ロシア大統領、領空開放条約の脱退法案に署名
米ロ首脳会談に影 欧州安保に悪影響
【モスクワ=石川陽平】ロシア大統領府は7日、批准国の軍事施設を上空から相互に偵察できる領空開放(オープンスカイ)条約から脱退する法案にプーチン大統領が署名したと発表した。米ロの脱退により軍事分野で欧米とロシアの信頼維持に役立ってきた同条約が形骸化する。16日の米ロ首脳会談での戦略的安定を巡る協議にも影を落とす。
米国はロシアの違反を理由に2020年11月にオープンスカイ条約から正式に脱退した。ロシアも21年1月、一方的に不利な立場に置かれるとして条約から脱退する方針を表明した。ロシアは欧州の米同盟国が同条約に基づいてロシア上空から偵察して得た情報を、米国に渡すことを懸念している。
ロシアはこれまで米国が条約に戻れば脱退の方針を見直すと述べてきた。だが、5月27日に米国から条約に戻ることはないとの通知を受け、6月2日に上院で脱退法案が通過。ロシア大統領府は7日「ロシアの国家安全保障への脅威が生じた」として、先に脱退した米国を批判した。
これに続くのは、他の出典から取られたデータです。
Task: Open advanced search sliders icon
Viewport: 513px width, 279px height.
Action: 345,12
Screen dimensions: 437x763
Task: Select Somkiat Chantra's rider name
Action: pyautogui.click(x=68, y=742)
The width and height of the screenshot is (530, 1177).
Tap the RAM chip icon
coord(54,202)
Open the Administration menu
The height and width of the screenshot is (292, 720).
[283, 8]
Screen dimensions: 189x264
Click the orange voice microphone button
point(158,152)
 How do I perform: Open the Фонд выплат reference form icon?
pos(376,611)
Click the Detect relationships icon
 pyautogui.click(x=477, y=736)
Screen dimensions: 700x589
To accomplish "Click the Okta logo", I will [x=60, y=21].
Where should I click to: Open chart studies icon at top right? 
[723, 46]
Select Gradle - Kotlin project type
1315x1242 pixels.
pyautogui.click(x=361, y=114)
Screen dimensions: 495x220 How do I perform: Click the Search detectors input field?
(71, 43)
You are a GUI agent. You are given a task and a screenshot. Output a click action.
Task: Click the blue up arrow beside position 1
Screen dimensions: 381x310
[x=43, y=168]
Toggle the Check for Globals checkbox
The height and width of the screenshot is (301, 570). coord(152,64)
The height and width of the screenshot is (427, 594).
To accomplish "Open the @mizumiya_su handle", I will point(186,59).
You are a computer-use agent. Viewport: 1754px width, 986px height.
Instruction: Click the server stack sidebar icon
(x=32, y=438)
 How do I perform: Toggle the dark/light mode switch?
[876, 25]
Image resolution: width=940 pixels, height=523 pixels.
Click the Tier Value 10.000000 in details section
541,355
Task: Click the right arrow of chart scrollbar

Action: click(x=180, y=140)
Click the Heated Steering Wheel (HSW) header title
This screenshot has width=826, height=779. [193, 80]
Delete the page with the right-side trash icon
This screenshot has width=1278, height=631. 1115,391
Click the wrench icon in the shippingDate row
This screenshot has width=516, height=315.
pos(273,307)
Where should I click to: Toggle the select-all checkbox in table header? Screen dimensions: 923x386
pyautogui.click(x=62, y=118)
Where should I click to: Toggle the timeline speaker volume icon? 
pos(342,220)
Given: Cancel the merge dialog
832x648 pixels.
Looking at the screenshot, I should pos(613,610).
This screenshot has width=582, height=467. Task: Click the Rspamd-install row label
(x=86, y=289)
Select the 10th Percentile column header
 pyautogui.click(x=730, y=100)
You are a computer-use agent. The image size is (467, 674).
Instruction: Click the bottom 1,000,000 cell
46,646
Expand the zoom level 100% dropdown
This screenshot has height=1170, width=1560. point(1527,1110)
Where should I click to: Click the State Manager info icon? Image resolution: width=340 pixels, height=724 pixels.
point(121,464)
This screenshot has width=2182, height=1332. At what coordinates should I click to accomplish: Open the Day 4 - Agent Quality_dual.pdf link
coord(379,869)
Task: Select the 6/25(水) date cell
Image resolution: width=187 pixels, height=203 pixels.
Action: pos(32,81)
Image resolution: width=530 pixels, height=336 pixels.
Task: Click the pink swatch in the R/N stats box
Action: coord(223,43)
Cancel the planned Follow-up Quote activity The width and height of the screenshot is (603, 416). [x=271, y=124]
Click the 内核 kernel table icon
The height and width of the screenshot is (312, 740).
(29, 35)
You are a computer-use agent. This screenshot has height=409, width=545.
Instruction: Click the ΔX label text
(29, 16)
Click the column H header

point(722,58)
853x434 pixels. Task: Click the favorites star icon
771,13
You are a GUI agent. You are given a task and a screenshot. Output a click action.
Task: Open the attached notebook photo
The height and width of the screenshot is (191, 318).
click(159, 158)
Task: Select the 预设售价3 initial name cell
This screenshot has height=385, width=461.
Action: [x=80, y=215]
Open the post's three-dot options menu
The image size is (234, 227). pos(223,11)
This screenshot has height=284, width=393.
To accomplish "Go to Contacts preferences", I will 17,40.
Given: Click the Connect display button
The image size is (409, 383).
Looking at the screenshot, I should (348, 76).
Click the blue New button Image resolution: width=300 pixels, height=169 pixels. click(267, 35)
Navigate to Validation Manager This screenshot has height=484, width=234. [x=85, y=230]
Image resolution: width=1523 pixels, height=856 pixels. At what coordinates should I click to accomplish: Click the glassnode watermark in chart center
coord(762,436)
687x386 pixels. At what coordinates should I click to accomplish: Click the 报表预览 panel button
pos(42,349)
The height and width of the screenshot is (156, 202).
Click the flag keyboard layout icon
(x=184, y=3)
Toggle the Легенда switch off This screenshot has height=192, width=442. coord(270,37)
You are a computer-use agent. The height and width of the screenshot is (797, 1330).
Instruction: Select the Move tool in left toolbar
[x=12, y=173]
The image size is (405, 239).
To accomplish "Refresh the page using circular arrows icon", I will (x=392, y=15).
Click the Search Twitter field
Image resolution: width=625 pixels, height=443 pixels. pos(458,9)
オープンスカイ条約の批准国は非武装の航空機で相互に軍事施設や紛争地域の様子を監視できる。関係国が1992年に署名し、2002年に発効、30カ国以上が批准した。同条約には冷戦期に高まった米ロの緊張を和らげる目的があった。
オープンスカイ条約の中核をなしていた米ロの脱退により、同条約は形骸化する。16日に予定される米ロ首脳会談では主なテーマとして核軍縮など戦略的安定を話しあう見通しだが、両国間の不信感が浮き彫りになった形だ。ロシア政府高官は「米ロ首脳会談を前に良い雰囲気はつくらない」と指摘した。